Nardi et al.  and Birnbaum  had proven the efficacy of nucleoplasty by comparing the cervical nucleoplasty group and the conservative treatment group. Bonaldi et al.  performed cervical nucleoplasty on 55 patients and reported that it was successful in 85% of them. Li et al.  reported that 83.73% from the 126 patients treated reported 'excellent' or 'good' according to the MacNab criteria. In our study, 76% of the patients expressed satisfaction by answering 'good' or 'excellent'. These results of cervical nucleoplasty appear to be much better than the results of lumbar nucleoplasty [3,4,7]. However, the reasons that the nucleoplasty treatment may be more effective at the cervical level than at the lumbar level are not clear. One possible explanation could be anatomic: The cervical nerve root is confined to a relatively smaller space than its lumbar counterpart so the cervical nerve root respond more sensitively to even a minute reduction. For this reason, even if the pressure of the disc is reduced slightly, the decompression on the nerve root and reduction in clinical symptoms can be easily obtained. Another reason could be the topography of the lesion and direction from which it is approached for treatment. In lumbar nucleoplasty, we use a posterolateral approach from the lesion. But in cervical nucleoplasty, we use anterolateral approach to the disc, and so, the SpineWand™ could be accurately positioned in the lesion site posteriorly located.
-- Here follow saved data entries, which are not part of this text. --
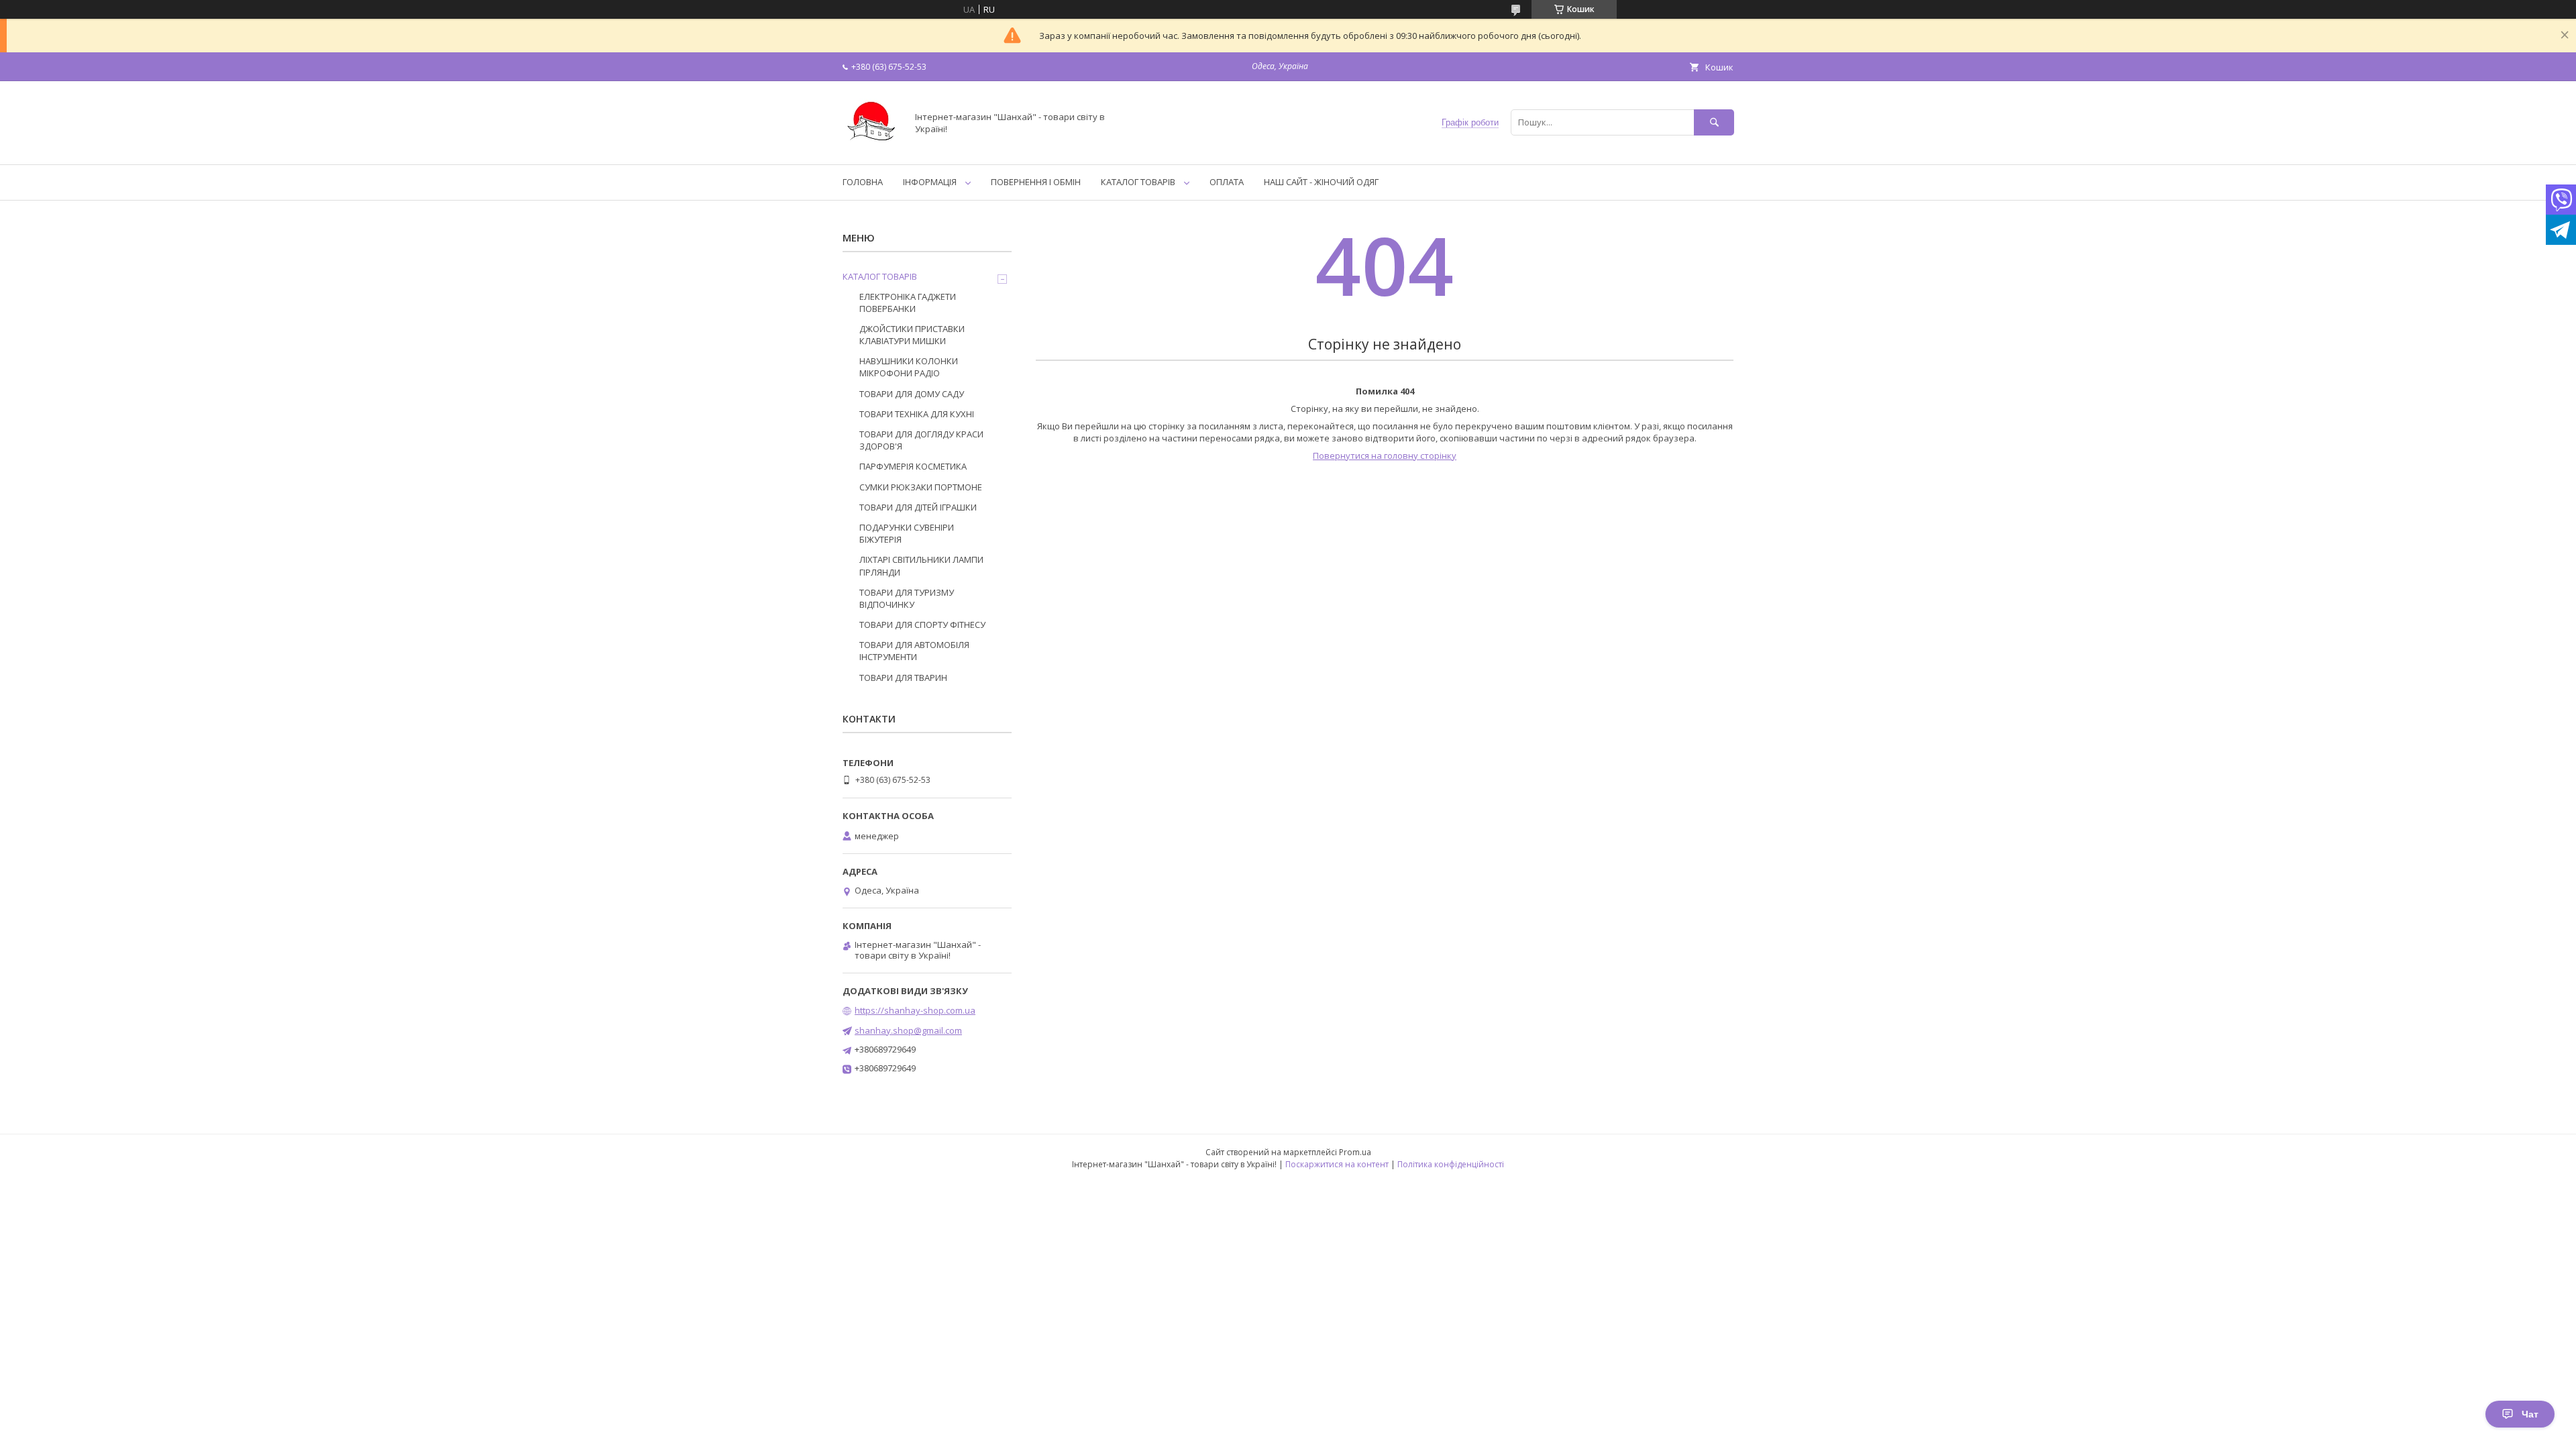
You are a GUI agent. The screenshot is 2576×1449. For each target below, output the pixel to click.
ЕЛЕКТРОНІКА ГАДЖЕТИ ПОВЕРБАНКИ (907, 302)
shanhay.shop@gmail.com (908, 1030)
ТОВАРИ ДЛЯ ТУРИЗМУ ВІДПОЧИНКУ (906, 598)
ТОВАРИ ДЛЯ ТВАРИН (903, 678)
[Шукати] (1714, 122)
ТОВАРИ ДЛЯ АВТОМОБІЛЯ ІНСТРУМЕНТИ (914, 651)
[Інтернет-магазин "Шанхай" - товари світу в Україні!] (871, 147)
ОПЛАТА (1227, 182)
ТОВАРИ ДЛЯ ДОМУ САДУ (911, 394)
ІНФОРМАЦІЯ (930, 182)
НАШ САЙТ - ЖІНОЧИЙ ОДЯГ (1321, 182)
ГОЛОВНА (863, 182)
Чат (2530, 1414)
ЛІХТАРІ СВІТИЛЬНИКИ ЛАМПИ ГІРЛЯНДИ (921, 565)
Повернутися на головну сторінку (1384, 455)
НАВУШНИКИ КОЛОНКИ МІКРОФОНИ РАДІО (908, 367)
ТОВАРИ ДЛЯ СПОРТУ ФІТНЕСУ (922, 625)
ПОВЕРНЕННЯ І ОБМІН (1036, 182)
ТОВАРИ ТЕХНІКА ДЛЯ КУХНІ (916, 414)
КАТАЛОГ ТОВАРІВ (1138, 182)
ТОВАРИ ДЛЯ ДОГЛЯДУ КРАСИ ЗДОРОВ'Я (921, 440)
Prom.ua (1355, 1152)
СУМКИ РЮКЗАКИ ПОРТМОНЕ (920, 487)
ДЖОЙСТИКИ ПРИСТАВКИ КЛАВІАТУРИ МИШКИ (912, 335)
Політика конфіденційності (1450, 1164)
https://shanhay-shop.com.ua (915, 1010)
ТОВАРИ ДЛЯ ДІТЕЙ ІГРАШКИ (918, 507)
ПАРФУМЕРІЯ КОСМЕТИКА (913, 466)
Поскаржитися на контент (1337, 1164)
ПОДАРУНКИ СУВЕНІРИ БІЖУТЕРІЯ (906, 533)
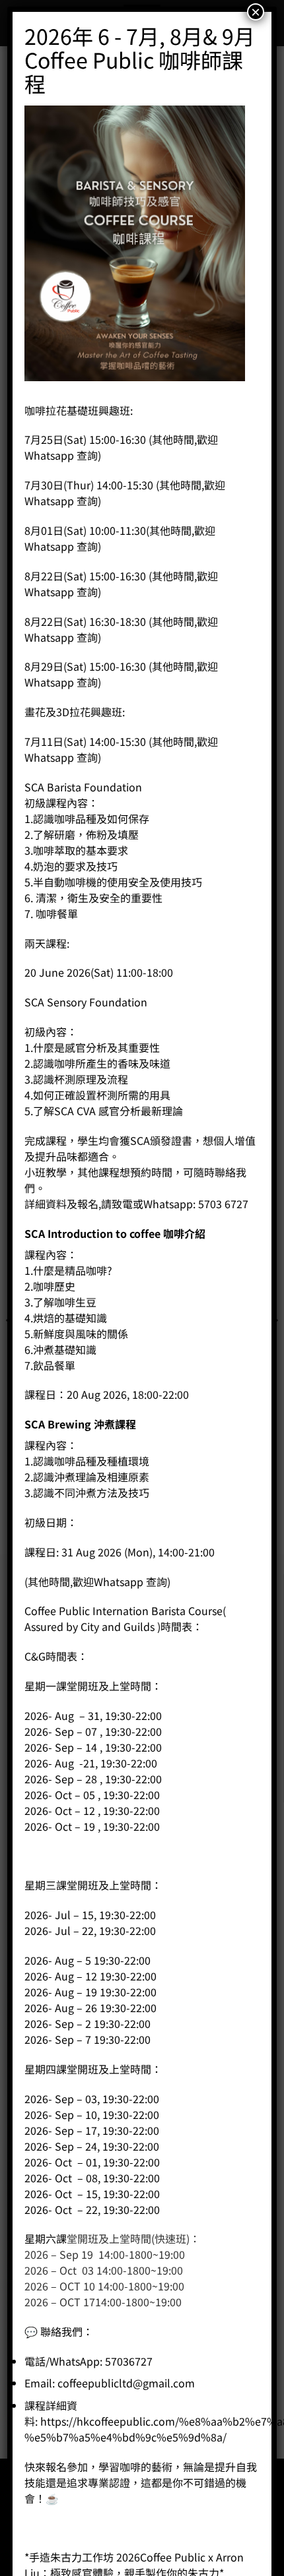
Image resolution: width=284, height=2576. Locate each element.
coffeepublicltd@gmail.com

In other words, since symptomatic herniation is directed posterior, cervical nucleoplasty can effectively approach the lesion site because it uses the anterior approach [2,5].
Another benefits of cervical nucleoplasty are that it does not have any influence on the stability of the cervical vertebrae compared to surgical treatment ; it is minimally invasive since it uses a 19-gauge introducer needle, which is smaller compared to other percutaneous decompression; the Perc™ DC™ SpineWand that is handled by the surgeon is small and hard so it could be operated more precisely; it only takes a 10-12 minutes to treat one level of disc; and there is a markedly low possibility of damage to the surrounding tissue [5,8].
Upon retrospective examination of the medical records of the 22 patients that were treated in our hospital, clinical improvement in symptoms within a month after cervical nucleoplasty were seen in most patients. Most of the patients reported the reduced subjective symptoms, such as radicular and axial pain, and an improved quality of life. Consequently, they expressed satisfaction with the cervical nucleoplasty.
In conclusion, in the treatment of cervical disc disorders, cervical nucleoplasty is minimally invasive, easy and has fewer complications than the surgical treatment. Therefore, when there is no response to conservative treatment, cervical nucleoplasty can be considered as a suitable alternative prior to open surgical treatment. However, to obtain good clinical results, appropriate selection of patients according to the indications of nucleoplasty must precede the procedure, and more experience and research should be accumulated for other indications such as extrusion and stenosis.